### Given instruction
Starting at the top of the items below, print each line verbatim, and stop after the line that contains "(x=211, y=41)".

### Supplied data
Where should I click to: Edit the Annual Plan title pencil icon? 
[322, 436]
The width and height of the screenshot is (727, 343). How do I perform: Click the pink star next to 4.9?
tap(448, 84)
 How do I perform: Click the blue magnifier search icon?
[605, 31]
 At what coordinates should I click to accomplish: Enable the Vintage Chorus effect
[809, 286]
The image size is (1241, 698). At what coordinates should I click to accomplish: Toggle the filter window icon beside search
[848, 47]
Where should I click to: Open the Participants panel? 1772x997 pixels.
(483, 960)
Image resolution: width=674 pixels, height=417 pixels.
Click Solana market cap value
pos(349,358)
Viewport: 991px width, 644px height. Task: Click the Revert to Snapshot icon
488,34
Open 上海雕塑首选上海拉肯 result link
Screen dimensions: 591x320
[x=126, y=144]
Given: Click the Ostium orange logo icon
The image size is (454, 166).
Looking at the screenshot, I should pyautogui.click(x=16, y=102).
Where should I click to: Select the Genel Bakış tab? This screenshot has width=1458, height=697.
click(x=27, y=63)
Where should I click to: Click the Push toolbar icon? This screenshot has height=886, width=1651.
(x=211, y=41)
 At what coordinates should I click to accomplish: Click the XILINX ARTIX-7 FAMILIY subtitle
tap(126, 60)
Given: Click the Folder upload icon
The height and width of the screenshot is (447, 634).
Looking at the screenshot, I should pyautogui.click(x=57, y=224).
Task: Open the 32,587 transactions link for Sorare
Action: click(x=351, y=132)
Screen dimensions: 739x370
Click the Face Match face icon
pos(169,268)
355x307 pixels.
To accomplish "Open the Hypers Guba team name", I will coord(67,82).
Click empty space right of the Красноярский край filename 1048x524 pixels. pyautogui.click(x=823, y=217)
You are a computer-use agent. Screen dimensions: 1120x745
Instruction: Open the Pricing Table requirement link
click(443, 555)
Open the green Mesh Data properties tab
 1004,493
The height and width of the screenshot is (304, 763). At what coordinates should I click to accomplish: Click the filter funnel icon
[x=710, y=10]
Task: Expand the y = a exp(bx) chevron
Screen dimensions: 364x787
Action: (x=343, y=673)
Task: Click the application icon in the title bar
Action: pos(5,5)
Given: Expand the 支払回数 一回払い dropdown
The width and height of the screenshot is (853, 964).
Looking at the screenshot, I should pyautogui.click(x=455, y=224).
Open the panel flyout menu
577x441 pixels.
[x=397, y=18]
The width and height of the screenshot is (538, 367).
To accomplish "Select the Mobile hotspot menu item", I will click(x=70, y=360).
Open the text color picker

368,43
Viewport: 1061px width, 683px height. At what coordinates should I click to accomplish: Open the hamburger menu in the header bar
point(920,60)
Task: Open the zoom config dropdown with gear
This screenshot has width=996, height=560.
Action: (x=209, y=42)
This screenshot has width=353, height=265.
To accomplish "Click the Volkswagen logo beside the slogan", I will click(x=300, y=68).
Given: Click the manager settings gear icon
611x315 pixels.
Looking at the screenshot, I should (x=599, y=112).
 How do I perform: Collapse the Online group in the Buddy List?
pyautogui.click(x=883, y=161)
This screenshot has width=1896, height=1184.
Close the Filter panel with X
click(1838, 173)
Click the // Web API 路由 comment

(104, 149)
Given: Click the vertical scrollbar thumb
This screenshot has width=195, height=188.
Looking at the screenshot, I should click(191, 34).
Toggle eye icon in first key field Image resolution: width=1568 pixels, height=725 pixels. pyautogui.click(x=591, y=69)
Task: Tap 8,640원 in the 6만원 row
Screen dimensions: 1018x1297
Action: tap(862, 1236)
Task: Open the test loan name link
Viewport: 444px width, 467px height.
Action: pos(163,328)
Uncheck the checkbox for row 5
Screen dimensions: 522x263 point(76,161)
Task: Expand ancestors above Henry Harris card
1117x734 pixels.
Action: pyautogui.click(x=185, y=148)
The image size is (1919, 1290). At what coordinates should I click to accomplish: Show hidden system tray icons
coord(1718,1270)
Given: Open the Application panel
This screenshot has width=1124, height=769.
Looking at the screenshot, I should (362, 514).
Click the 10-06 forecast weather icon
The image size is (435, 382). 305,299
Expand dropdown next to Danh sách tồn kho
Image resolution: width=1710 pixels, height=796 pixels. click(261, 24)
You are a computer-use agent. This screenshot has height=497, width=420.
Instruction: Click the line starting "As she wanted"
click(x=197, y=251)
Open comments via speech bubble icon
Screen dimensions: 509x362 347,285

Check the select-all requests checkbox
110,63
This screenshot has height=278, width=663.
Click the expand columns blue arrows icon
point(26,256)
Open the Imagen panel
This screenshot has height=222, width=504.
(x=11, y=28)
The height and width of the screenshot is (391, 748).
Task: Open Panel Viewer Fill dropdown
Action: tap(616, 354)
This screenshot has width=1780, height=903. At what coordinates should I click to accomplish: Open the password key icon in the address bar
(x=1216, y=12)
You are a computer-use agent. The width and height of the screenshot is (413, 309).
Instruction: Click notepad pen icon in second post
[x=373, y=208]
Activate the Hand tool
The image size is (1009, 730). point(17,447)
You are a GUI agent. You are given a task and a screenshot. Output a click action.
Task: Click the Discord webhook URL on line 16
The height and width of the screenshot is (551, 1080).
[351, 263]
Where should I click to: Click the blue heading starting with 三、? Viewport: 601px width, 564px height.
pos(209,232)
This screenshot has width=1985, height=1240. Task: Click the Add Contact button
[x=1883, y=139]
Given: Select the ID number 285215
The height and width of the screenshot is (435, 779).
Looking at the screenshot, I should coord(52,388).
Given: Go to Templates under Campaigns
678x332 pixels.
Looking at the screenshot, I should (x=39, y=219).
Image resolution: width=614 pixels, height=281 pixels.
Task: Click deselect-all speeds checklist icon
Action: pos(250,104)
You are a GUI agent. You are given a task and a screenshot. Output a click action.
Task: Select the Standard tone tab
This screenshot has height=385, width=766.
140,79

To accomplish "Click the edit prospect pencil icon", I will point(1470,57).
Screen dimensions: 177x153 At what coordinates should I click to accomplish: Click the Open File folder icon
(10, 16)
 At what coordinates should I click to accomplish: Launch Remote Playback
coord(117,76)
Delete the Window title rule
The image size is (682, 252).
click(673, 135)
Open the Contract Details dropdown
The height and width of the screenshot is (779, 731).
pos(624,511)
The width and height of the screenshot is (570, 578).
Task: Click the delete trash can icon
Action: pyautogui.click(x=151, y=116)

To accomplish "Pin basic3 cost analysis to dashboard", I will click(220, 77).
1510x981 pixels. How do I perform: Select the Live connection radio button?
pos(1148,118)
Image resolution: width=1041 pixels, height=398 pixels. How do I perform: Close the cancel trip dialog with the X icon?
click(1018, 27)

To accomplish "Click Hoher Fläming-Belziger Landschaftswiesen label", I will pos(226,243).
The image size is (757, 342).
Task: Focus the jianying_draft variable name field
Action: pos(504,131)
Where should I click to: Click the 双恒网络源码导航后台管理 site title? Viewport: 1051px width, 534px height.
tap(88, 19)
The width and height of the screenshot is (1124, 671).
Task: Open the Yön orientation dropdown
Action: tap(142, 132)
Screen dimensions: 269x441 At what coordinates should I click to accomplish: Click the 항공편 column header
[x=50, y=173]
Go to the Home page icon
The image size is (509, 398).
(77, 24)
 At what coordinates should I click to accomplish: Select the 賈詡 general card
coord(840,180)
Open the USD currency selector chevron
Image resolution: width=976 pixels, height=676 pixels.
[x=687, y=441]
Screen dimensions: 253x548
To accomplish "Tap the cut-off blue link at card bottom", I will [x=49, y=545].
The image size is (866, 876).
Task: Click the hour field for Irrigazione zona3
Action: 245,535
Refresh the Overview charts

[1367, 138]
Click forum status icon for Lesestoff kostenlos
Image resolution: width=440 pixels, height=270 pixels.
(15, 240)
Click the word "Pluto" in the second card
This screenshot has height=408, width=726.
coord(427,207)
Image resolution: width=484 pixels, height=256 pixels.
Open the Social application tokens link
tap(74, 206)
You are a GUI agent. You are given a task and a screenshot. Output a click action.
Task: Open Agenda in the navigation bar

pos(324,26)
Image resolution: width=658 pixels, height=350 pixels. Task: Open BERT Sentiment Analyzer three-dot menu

### Result of the exercise
Where should I click to: Edit the Annual Plan title pencil icon? 
[322, 436]
The width and height of the screenshot is (727, 343). How do I perform: Click the pink star next to 4.9?
tap(448, 84)
 How do I perform: Click the blue magnifier search icon?
[605, 31]
 At what coordinates should I click to accomplish: Enable the Vintage Chorus effect
[809, 286]
The image size is (1241, 698). At what coordinates should I click to accomplish: Toggle the filter window icon beside search
[848, 47]
Where should I click to: Open the Participants panel? 1772x997 pixels.
(483, 960)
Image resolution: width=674 pixels, height=417 pixels.
Click Solana market cap value
pos(349,358)
Viewport: 991px width, 644px height. Task: Click the Revert to Snapshot icon
488,34
Open 上海雕塑首选上海拉肯 result link
Screen dimensions: 591x320
[x=126, y=144]
Given: Click the Ostium orange logo icon
The image size is (454, 166).
Looking at the screenshot, I should pyautogui.click(x=16, y=102).
Where should I click to: Select the Genel Bakış tab? This screenshot has width=1458, height=697.
click(x=27, y=63)
Where should I click to: Click the Push toolbar icon? This screenshot has height=886, width=1651.
(x=211, y=41)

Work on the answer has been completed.